→ **STATED PROBLEM**
Find each line in the entries below that contains the word "curve" and copy those lines out.

** Start of RECORDS FOR THIS EXERCISE **

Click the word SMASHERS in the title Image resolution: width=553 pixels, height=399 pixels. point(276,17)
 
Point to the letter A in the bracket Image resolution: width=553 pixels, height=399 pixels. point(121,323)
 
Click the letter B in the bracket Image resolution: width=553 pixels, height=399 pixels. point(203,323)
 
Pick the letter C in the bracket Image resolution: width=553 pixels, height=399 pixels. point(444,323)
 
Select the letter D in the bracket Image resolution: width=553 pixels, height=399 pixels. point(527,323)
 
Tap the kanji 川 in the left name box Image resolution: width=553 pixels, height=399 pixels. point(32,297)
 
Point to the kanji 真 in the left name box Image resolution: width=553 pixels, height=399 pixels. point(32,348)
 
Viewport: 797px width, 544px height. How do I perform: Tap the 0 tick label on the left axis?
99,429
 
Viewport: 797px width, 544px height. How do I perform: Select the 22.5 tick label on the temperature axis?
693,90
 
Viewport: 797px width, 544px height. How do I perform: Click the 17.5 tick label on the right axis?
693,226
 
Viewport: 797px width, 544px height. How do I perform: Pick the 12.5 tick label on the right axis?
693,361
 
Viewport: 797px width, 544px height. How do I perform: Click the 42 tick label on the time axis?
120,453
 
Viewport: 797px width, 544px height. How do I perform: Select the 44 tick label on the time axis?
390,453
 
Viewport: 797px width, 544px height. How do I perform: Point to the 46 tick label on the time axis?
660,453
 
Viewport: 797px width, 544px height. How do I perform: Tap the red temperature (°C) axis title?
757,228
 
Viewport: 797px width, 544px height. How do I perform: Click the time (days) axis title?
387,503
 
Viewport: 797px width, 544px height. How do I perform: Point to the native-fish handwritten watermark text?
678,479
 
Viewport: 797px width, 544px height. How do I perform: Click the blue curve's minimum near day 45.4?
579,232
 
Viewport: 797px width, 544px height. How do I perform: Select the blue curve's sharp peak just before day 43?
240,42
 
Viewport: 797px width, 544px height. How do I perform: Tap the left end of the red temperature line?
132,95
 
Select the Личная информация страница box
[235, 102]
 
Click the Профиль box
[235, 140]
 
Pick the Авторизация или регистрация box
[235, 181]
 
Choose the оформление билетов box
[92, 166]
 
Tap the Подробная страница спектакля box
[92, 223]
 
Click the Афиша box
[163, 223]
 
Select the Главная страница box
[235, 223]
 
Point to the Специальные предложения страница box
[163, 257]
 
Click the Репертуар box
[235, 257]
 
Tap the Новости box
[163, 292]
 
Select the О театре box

** End of RECORDS FOR THIS EXERCISE **

→ **WRITTEN RESPONSE**
Viewport: 797px width, 544px height. How do I perform: Click the blue curve's minimum near day 45.4?
Viewport: 797px width, 544px height. How do I perform: Select the blue curve's sharp peak just before day 43?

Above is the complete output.